What Timon does old Age begin t'approach
That thus thou droop'st under a Nights debauch?

(ll.1-2)

And in Rochester's portrait of ‘rational’ human nature in ‘Satyr’, the last stage of life is mercilessly characterized:

                    Then Old Age, and experience, hand in hand,
Lead him to death, and make him understand,
After a search so painful, and so long,
That all his Life he has been in the wrong;

(ll.25-28)

Perhaps, bearing in mind Rochester's undermining of the traditional wisdom and authority of old age, the youthful naïvety, pride and hope of the young lady are preferable to ancient disillusion.

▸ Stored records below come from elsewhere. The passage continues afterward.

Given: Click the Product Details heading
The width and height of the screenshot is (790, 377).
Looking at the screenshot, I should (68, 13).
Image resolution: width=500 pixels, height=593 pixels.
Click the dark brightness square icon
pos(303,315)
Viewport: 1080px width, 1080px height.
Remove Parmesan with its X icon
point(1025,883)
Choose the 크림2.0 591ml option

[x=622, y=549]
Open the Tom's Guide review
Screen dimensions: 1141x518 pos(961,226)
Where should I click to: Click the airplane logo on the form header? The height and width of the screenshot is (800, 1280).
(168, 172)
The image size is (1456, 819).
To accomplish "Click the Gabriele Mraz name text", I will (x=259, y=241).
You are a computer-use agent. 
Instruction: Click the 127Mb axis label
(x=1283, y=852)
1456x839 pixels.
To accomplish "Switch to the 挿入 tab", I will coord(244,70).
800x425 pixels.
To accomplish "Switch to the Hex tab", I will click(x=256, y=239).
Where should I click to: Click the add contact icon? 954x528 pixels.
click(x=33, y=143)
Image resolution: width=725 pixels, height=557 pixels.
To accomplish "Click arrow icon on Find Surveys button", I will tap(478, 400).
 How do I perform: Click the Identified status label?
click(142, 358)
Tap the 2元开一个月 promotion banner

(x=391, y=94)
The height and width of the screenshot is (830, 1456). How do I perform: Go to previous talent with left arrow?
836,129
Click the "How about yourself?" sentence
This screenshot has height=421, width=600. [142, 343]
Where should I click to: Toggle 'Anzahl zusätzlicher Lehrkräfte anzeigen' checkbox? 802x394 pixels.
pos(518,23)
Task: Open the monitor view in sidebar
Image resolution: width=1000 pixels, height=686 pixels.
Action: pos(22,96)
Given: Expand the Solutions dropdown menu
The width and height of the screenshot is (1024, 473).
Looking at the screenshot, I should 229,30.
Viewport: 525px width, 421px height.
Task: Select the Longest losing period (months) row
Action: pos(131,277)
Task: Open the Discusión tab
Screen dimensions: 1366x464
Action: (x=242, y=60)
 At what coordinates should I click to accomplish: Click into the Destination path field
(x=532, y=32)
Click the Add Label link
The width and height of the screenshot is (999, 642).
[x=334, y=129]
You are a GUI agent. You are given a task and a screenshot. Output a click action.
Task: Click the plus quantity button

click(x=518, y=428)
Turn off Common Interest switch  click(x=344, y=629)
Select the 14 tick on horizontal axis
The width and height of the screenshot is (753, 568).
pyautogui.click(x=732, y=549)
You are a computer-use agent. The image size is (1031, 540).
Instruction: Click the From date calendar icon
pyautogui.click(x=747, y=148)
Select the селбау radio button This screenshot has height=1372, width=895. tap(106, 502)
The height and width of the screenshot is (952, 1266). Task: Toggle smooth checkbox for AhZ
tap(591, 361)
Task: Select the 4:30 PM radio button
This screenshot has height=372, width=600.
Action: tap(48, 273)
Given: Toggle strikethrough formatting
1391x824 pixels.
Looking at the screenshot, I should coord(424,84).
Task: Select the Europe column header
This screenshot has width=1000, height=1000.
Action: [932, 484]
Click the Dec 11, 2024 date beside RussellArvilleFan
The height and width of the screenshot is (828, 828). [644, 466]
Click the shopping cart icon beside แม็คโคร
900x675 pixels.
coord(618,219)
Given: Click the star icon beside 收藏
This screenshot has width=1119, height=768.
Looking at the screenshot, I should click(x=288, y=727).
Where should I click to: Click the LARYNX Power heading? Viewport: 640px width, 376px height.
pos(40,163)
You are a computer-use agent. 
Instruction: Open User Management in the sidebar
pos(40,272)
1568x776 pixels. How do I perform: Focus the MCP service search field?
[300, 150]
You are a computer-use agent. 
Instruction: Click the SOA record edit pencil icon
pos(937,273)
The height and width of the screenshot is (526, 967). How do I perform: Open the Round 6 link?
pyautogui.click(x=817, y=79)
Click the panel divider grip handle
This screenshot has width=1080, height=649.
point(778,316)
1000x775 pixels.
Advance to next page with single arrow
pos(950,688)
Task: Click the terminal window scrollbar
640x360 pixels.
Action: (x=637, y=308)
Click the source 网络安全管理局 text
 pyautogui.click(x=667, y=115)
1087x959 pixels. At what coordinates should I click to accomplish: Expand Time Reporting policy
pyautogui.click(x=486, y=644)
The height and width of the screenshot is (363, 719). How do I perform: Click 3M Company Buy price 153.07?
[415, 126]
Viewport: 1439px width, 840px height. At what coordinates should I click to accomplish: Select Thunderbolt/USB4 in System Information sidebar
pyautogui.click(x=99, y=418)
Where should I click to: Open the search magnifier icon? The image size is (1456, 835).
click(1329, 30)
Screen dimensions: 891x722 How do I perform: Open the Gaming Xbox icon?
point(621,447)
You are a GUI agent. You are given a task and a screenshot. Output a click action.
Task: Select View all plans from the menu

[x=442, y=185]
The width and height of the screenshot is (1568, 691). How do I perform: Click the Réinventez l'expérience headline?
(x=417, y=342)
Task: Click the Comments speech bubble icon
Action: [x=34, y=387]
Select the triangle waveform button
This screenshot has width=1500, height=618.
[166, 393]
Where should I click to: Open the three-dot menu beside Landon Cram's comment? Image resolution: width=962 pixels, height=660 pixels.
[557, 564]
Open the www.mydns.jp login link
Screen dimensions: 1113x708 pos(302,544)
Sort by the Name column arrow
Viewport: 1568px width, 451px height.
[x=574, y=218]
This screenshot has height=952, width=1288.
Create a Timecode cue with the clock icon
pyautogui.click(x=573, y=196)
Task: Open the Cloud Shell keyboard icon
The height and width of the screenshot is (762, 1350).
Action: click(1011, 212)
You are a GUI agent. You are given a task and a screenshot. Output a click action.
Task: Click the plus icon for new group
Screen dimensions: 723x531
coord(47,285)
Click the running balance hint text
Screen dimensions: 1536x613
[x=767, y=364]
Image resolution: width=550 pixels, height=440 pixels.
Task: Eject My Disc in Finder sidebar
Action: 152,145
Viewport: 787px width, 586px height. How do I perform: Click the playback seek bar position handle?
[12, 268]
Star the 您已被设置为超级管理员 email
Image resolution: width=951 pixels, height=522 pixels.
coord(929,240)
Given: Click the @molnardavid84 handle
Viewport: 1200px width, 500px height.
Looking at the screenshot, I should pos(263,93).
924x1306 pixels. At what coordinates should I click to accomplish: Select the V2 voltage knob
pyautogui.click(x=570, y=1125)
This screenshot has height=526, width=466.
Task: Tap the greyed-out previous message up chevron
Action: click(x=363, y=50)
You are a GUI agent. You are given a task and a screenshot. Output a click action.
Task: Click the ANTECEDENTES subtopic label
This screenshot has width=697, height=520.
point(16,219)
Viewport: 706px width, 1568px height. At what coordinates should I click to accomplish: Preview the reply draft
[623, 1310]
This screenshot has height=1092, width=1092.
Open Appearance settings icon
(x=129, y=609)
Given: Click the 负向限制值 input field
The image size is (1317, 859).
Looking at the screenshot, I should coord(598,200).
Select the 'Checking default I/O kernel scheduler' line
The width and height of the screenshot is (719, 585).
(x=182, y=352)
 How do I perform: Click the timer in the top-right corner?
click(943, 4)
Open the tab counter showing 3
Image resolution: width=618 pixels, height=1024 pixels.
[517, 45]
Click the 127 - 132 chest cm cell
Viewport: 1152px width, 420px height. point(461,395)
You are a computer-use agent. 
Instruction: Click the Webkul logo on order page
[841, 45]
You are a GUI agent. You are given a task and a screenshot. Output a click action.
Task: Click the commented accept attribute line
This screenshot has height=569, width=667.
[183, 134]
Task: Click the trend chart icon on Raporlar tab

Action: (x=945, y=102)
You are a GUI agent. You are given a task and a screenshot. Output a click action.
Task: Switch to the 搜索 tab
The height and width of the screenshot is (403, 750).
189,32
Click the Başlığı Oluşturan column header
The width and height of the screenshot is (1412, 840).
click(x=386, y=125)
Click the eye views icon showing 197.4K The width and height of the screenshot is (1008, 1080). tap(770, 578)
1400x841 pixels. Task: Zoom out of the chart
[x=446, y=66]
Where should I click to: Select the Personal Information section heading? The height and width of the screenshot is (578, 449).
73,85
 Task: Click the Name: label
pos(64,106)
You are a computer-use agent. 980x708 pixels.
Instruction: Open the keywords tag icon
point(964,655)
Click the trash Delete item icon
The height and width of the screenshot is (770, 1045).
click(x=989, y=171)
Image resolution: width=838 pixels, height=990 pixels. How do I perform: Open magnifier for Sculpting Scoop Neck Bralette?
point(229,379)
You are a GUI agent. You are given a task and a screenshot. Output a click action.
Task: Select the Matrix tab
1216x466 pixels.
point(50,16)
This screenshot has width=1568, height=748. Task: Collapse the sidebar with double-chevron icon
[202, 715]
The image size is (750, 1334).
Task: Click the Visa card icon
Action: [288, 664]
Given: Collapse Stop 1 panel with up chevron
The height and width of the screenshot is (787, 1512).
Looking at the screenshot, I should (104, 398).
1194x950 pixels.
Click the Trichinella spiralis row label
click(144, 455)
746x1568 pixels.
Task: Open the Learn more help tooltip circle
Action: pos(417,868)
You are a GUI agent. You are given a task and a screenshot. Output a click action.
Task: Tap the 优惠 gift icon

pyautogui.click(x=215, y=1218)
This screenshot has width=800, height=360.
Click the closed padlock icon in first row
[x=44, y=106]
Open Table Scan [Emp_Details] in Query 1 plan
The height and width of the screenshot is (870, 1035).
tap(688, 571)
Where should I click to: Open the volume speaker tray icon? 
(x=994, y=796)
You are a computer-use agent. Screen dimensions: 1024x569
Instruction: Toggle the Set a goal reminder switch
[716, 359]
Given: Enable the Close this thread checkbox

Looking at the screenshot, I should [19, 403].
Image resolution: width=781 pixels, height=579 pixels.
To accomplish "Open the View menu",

Relationships between these two extremes, a young woman and an old man, were common in seventeenth-century England, when so many women died in childbirth, leaving widowers who sought a new partnership and security of inheritance with a second, and sometimes even a third, young wife. Such relationships were often seen in mercenary terms, as in Dorothy Osborne's lighthearted account of

An old rich Knight, that had promised mee this seven year's to marry mee whensoever his wife dyed, and now hee's dead before her, and has left her such a widdow it makes mee mad to think on it, 1200 a yeare Joynter and 20000 in mony and personall Estate, and all this I might have had, if Mr Death had bin pleased to have taken her instead of him. Well whoe can help these things …5

These partnerships, however, frequently ceased to satisfy either party, and Robert Burton listed difference of age as one cause of melancholy between men and women:

A young Gentlewoman in Basil, was married … to an ancient man against her will, whom she could not affect; she was continually melancholy, and pined away for griefe.6

In Rochester's lyric, far from pining away, the autonomous young lady (who is not, it seems, married to her ancient beloved) puts all her energies into making the relationship physically and emotionally (and not necessarily financially) satisfying to them both. Yet again, Rochester is working against the grain of powerful social stereotypes.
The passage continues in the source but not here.